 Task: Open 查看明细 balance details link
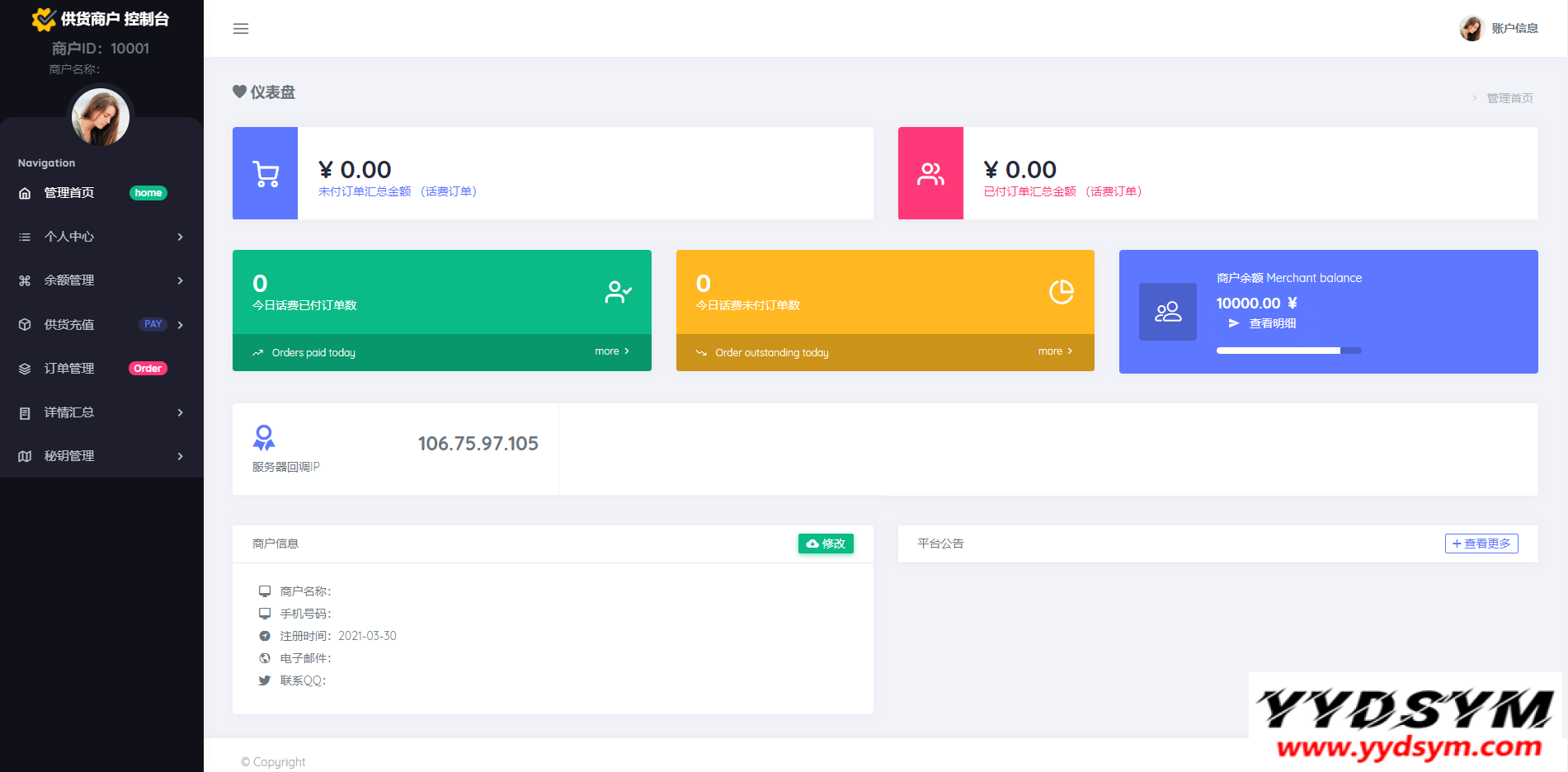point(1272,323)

#####

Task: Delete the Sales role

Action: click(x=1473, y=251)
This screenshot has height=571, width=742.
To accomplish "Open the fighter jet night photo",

#####

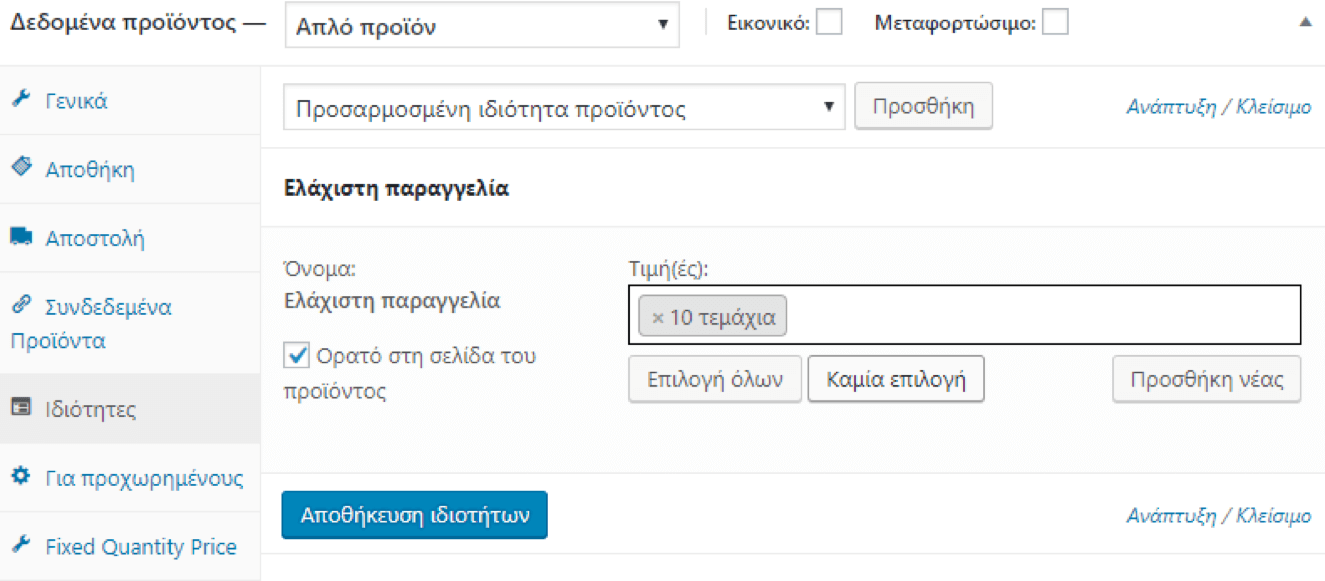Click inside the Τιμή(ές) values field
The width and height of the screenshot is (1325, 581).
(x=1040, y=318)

#####

● STATED EXERCISE: From the records above, reproduce word for word the lines starting at the one containing "This screenshot has height=571, width=742." and ending at the one containing "the fighter jet", with both of those lines included. Give only those lines.

● WRITTEN REPLY:
This screenshot has height=571, width=742.
To accomplish "Open the fighter jet night photo",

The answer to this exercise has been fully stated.